Lelia Masaga
- Full name: Lelia Tony Corona Masaga
- Born: 30 August 1986 (age 39) Wellington, New Zealand
- Height: 183 cm (6 ft 0 in)
- Weight: 95 kg (209 lb; 14 st 13 lb)
- School: James Cook High School

Rugby union career
- Position: Wing
- Current team: Glasgow Warriors

Senior career
- Years: Team / Apps / (Points)
- 2005–2009: Counties Manukau / 50 / (130)
- 2006–2013: Chiefs / 91 / (190)
- 2010–2012: Bay of Plenty / 30 / (90)
- 2016–2017: Honda Heat / 11 / (10)
- 2017–: Glasgow Warriors / 8 / (5)
- 2018–2019: Glasgow Hawks / 7 / (20)
- Correct as of 19 January 2019

International career
- Years: Team / Apps / (Points)
- 2006–2007: New Zealand U21 / 6 / (35)
- 2009: New Zealand / 1 / (0)
- Correct as of 19 January 2019

= Lelia Masaga =

Lelia Tony Corona Masaga (born 30 August 1986) is a New Zealand international retired rugby union player. He last played professionally for Glasgow Warriors. Masaga played on Wing.

==Rugby Union career==

===Amateur career===

Masaga was drafted to Marr in the Scottish Premiership for the 2017–18 season.

Masaga has been drafted to Glasgow Hawks in the Scottish Premiership for the 2018–19 season.

===Professional career===

Masaga played for the Chiefs in New Zealand.

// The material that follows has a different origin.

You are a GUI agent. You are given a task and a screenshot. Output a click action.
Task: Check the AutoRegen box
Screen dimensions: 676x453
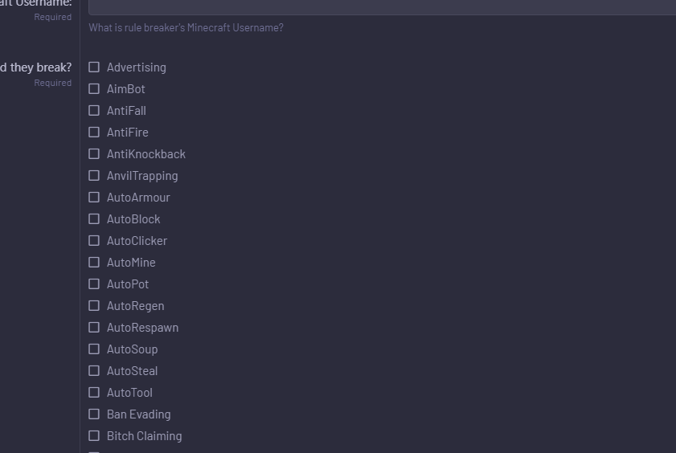pyautogui.click(x=94, y=306)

After the 2013 Super Rugby season, he moved to play rugby in Japan.

On 12 May 2017 Glasgow Warriors confirmed a 2-year signing of Masaga beginning for the 2017-18 season.

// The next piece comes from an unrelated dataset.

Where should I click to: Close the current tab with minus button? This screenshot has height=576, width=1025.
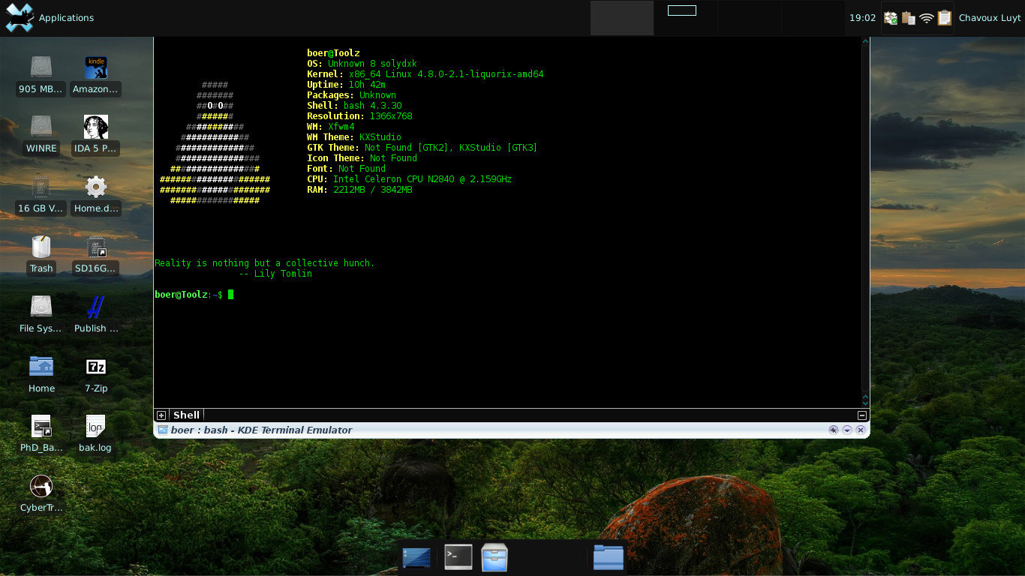[862, 416]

Masaga played his first match for the Warriors on 25 August 2017 coming on as a substitute against Dragons in a 40–23 away win.

===International career===

Masaga was selected for the New Zealand U21 side for the 2006 Under 21 Rugby World Cup in France. Masaga was the top try scorer in the tournament with 7 tries.

The NZRU's controversial decision to 'recondition' established All Black test players including Chiefs anchors Sitiveni Sivivatu and Mils Muliaina allowed Masaga to cement his position in the side. Despite early losses in the 2007 season, coaches Ian Foster and Warren Gatland showed patience and trust in the young winger who has performed remarkably well, co-leading the tournament as top try scorer with 8 tries going into the last round. He was included in the All Blacks squad for the 2009 Iveco Series to cover for injuries when he earned his first test cap against Italy on 27 June 2009.